Deux nains européens narguent les géants
Sur le marché des butineurs – qui servent à parcourir le web –, les deux géants Communicator et Explorer sont menacés par deux minuscules concurrents, Opera et iCab. Non seulement ils sont légers et rapides, mais ils devraient dissuader Netscape et Microsoft de monopoliser le web.

Francis Gradoux
Mai 2000

... Donc, il était une fois Opera, butineur norvégien, et iCab, son cousin allemand. Tous deux progressaient à petits pas vers le logiciel parfait, léger, rapide et souple.La version 4 d’Opera, pour Windows, disponible en version d’essai (www.operasoft.com), est capable de rivaliser avec ses énormes concurrents, mais ne pèse que 1,7 Mo. Il est aussi plus rapide qu’eux et son seul défaut semble être qu’il est payant (trente-cinq dollars).
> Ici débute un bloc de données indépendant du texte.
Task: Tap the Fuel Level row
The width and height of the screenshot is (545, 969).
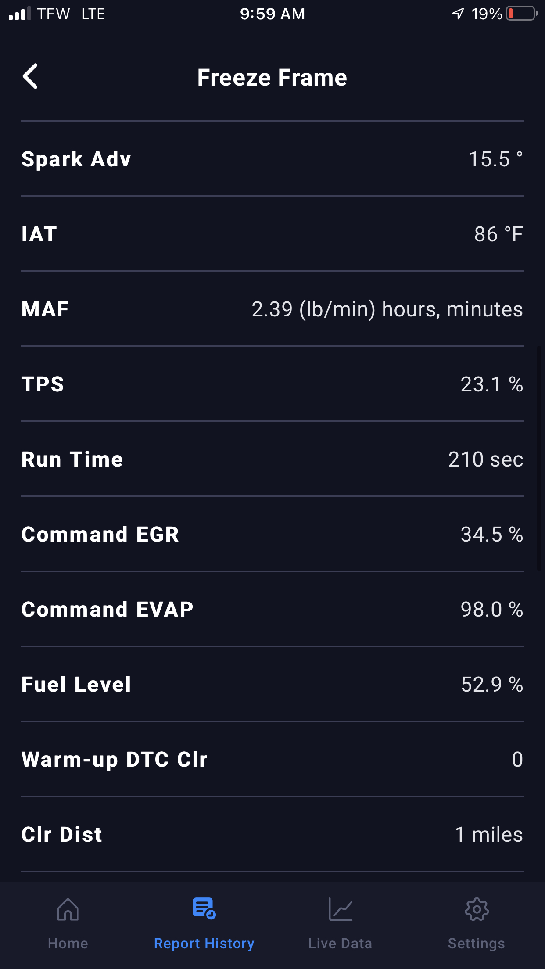Action: pos(272,685)
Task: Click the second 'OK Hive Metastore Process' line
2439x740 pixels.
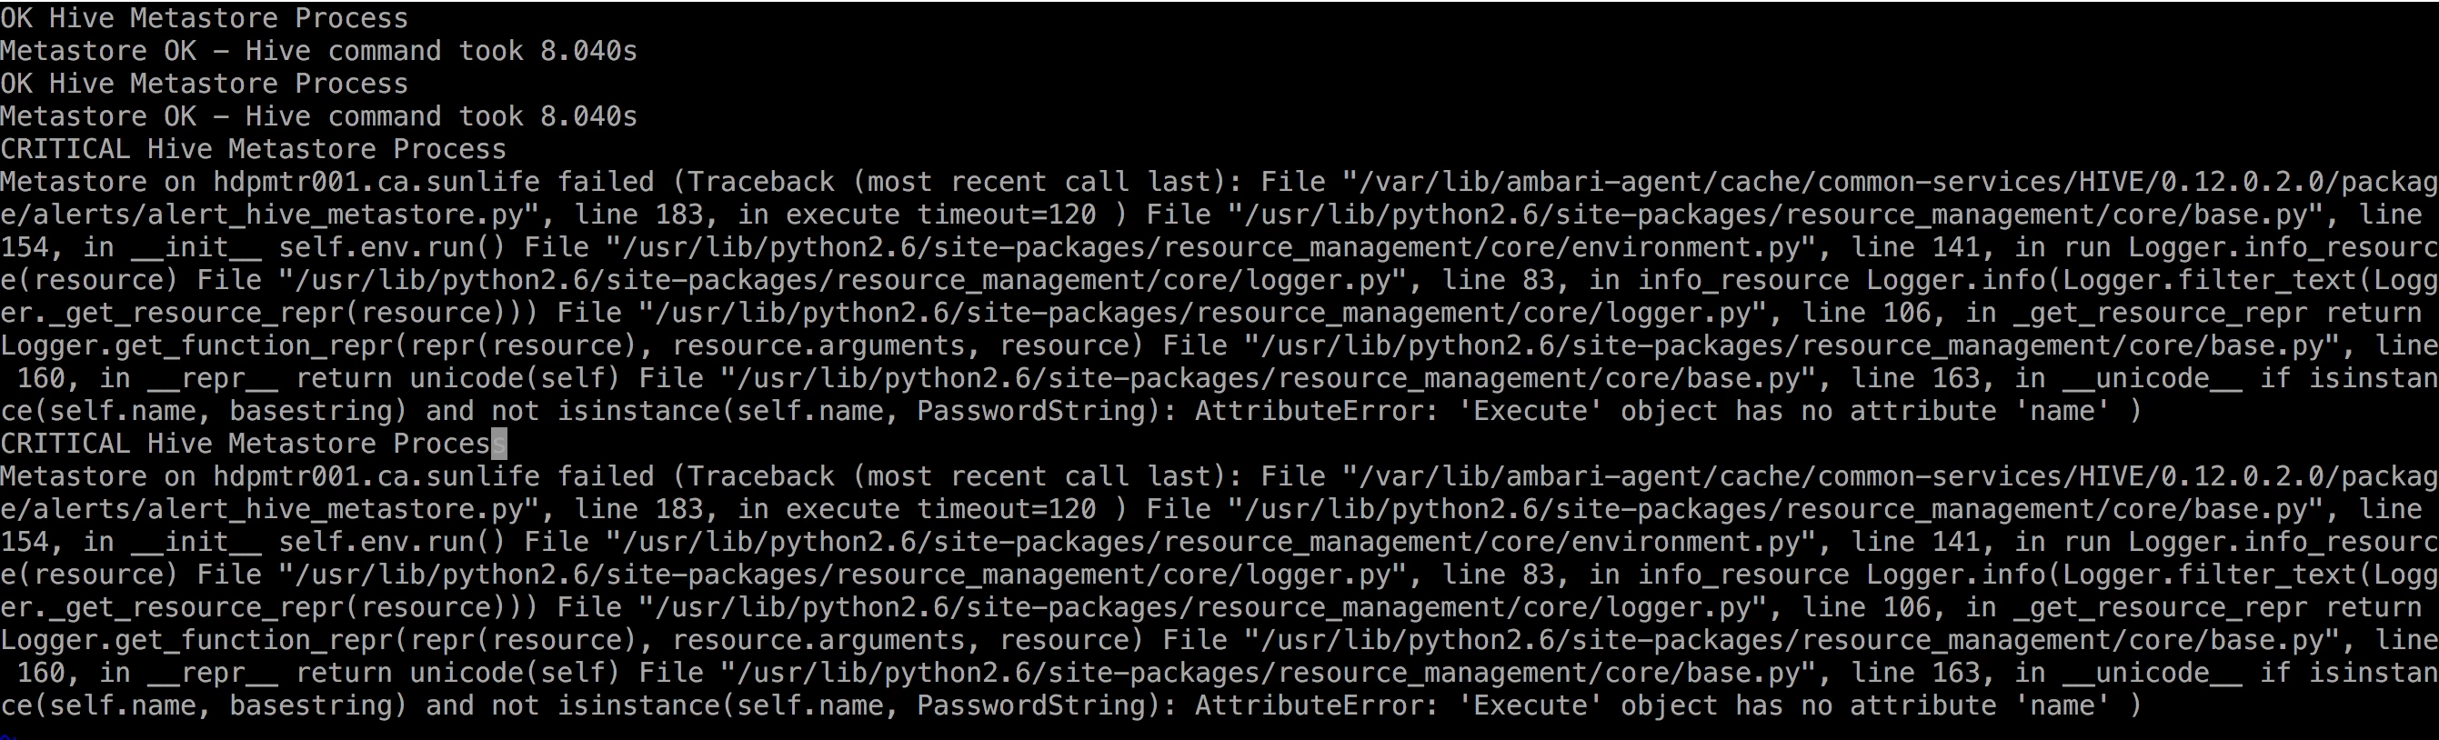Action: (205, 84)
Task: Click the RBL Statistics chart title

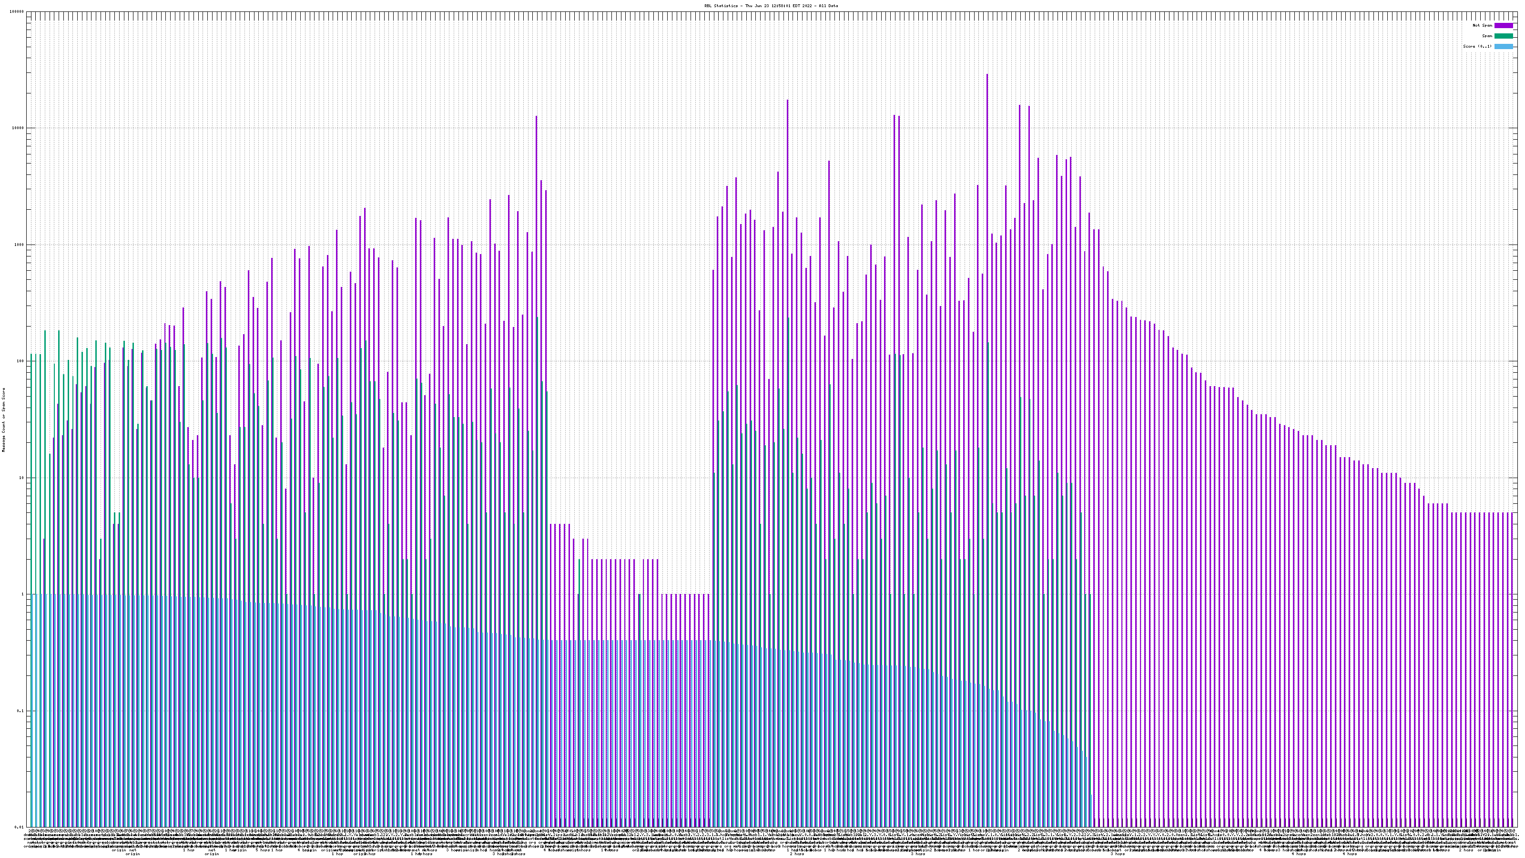Action: click(771, 6)
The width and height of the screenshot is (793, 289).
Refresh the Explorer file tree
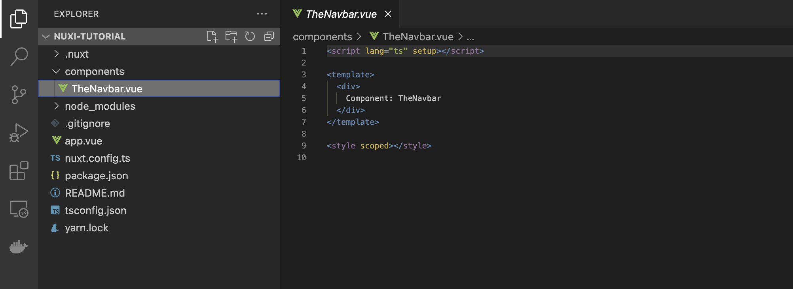click(x=250, y=36)
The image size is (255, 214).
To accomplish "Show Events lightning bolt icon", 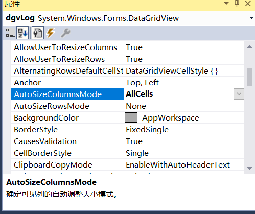I will tap(50, 33).
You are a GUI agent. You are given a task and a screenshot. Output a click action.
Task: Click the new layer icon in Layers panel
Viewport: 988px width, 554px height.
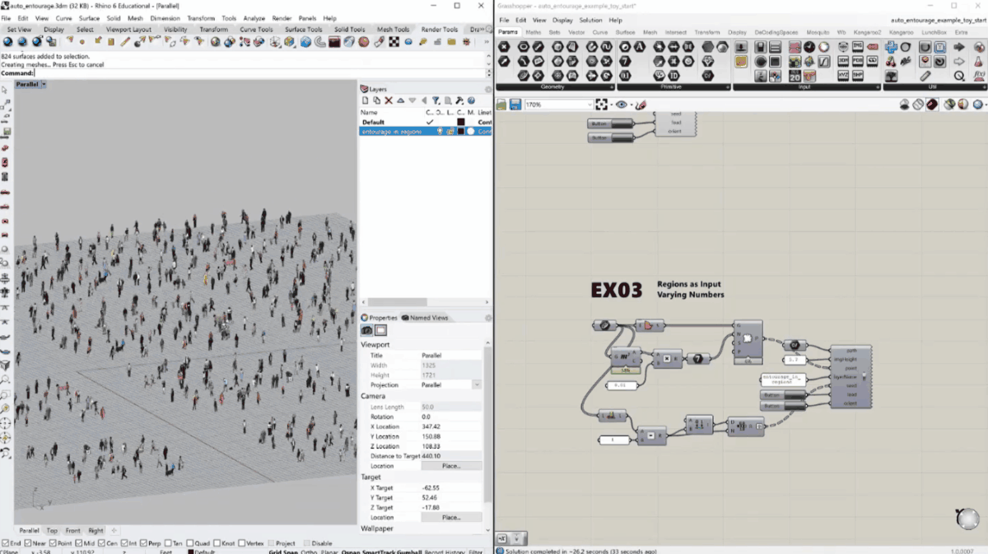(x=366, y=100)
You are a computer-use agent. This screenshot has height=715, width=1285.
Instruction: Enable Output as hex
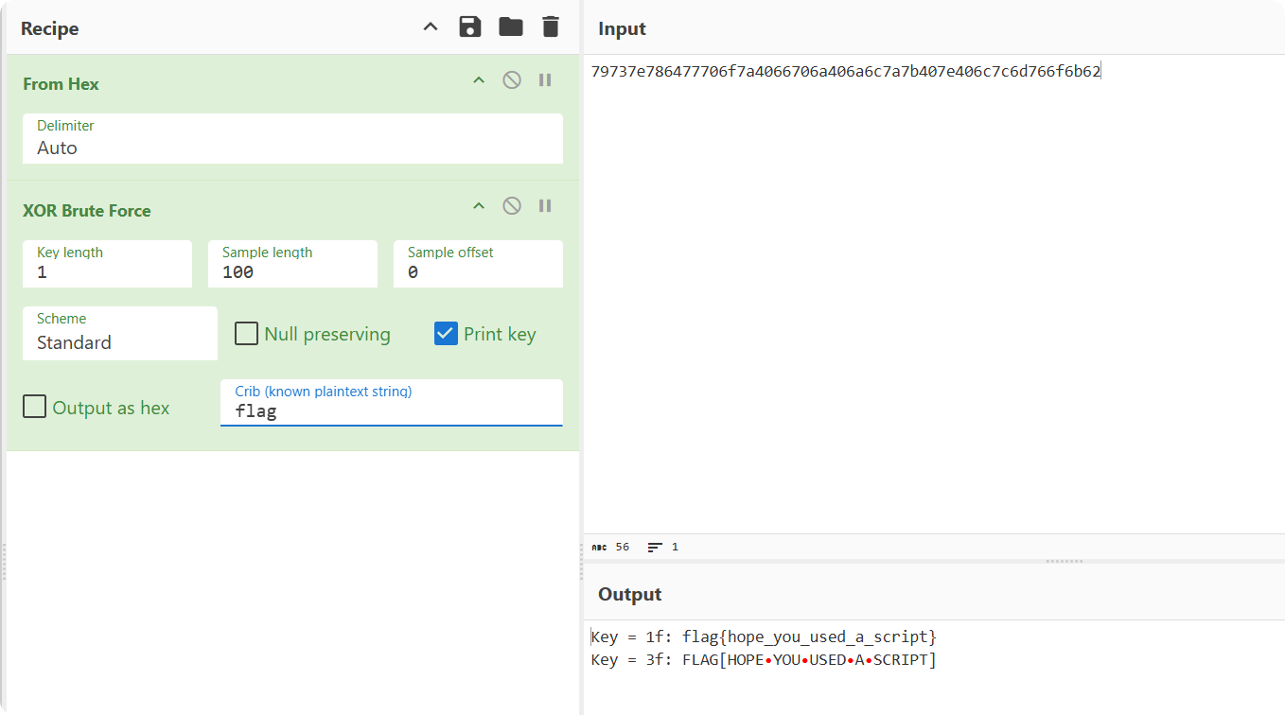coord(34,406)
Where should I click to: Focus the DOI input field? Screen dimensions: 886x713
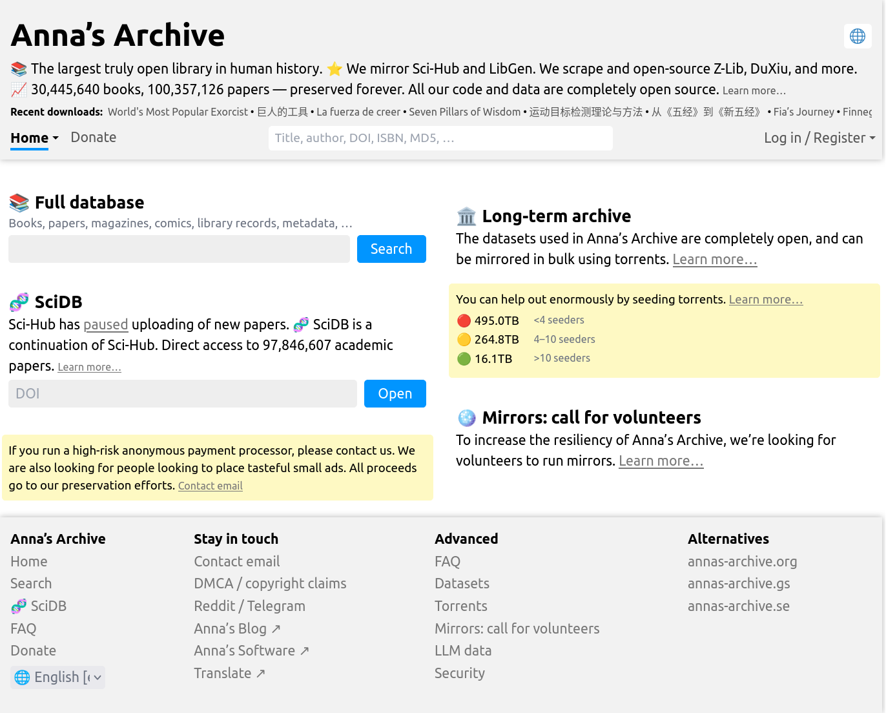point(182,394)
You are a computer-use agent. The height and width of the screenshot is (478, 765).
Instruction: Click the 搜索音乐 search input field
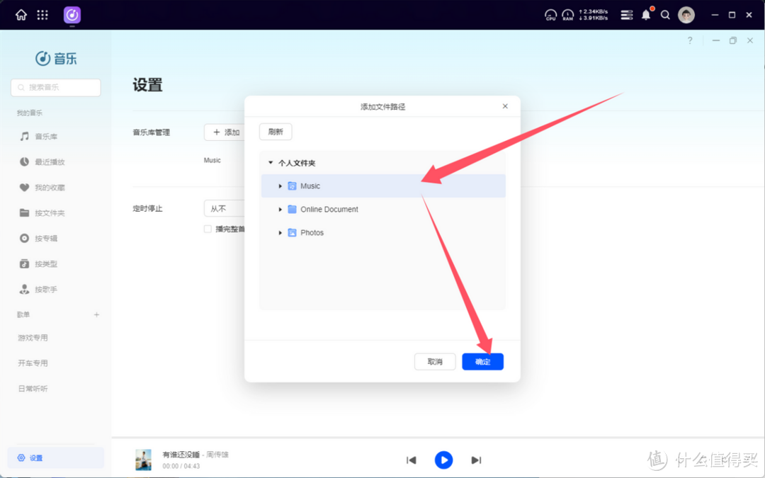[55, 87]
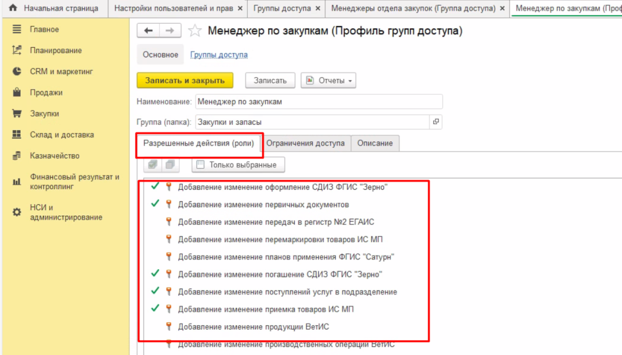The image size is (622, 355).
Task: Open the Описание tab
Action: [x=375, y=143]
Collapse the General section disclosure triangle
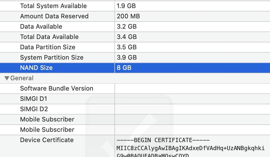The height and width of the screenshot is (157, 270). pyautogui.click(x=7, y=78)
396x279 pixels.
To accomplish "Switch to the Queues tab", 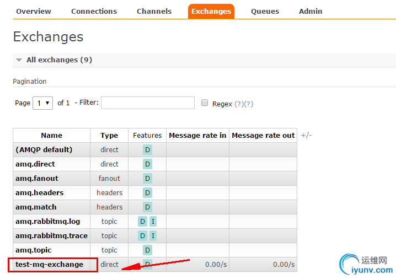I will click(265, 11).
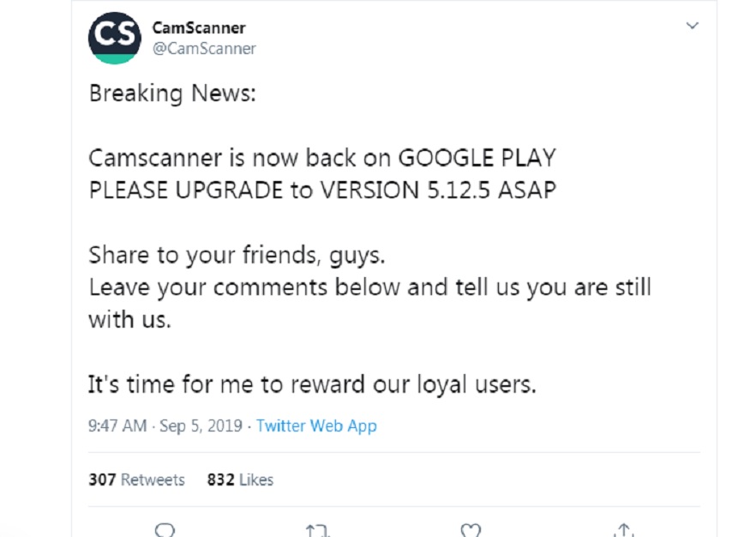Click the "with us." text line
The width and height of the screenshot is (750, 537).
129,319
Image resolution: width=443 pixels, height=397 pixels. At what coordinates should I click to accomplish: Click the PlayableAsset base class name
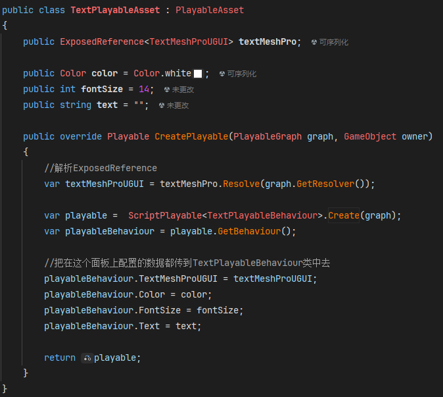210,11
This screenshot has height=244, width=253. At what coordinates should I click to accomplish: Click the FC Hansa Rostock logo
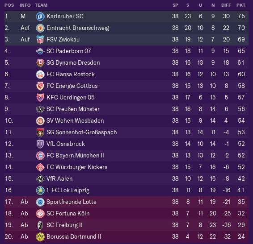point(40,74)
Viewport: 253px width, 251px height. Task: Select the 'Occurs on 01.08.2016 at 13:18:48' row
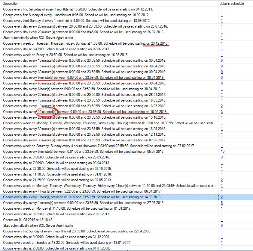pyautogui.click(x=45, y=220)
De son côté iCab, pour Mac, poursuit également sa progression. Ses concepteurs viennent de présenter la version d’essai 1.9a (gratuite sur www.icab.de). Il ne pèse que 2,1 Mo, fonctionne même sur les vieux Mac (68020) et il est très rapide. De plus, il existe en français, traduit par un jeune étudiant et militant lausannois, Nicolas Sériot, qui le présente sur son site personnel (www.come.to/canardmac). «J’ai trouvé iCab par hasard l’an dernier; je l’ai trouvé génial et j’ai commencé à le traduire pour moi. Et puis, je me suis dit qu’il fallait en faire profiter les autres.»

La version finale d’iCab apparaîtra dans quelques mois et se vendra alors vingt-neuf dollars. Pour l’instant, il manque encore les capacités Java script et feuilles de style, mais iCab paraît rivaliser facilement avec les géants Netscape et Microsoft. Il est notamment plus rapide et plus facile à configurer.

Mais, là encore, il est difficile de comparer entre des versions en développement et des versions définitives. L’essentiel n’est pas là. La principale différence entre les deux énormes américains et les minuscules européens est plus subtile. Par exemple, Netscape et Explorer sont gratuits; donc ils coûtent cher. Tous deux soumettent l’utilisateur aux éventuelles manipulations de gros groupes, Microsoft et AOL-Times Warner, qui ne cachent pas qu’ils veulent dominer l’internet par tous les moyens. Ceux de Microsoft sont connus, ceux d’AOL-Times Warner le seront bientôt, car ces puissants monopoles ne donnent rien pour rien, leurs actionnaires y veillent.

Opera et iCab, en revanche, sont produits par de petites équipes de quasi-bénévoles qui soumettent en permanence leur travail aux utilisateurs. Certes, tous deux seront payants, mais pour vingt-neuf ou trente-cinq dollars, les utilisateurs achèteront bon marché de précieuses libertés, notamment celle de supprimer les bandeaux publicitaires. Les connaisseurs estiment aussi que iCab est le butineur le plus souple et le plus facile à tailler sur mesure. «Ce que j’aime, chez iCab, c’est qu’il laisse le contrôle final à l’utilisateur», explique par exemple Nicolas Sériot, qui ne gagne pourtant pas un centime pour sa traduction.

Aussi, la présence d’Opera et d’iCab devraient dissuader les géants de s’approprier totalement le web. Déjà, certains sites s’affichent mieux avec Explorer; on peut en déduire que la firme de Bill Gates rêve toujours d’un internet totalement captif, qui ne fonctionnerait qu’avec Explorer. Avec trois concurrents, dont deux très agiles, s’ajoutant aux menaces de la justice américaine, Microsoft sera forcé d’éviter d’apparaître trop monopolistique. Les utilisateurs en bénéficieront, même s’ils doivent payer une cinquantaine de francs et difficilement désinstaller Explorer vendu avec leur ordinateur.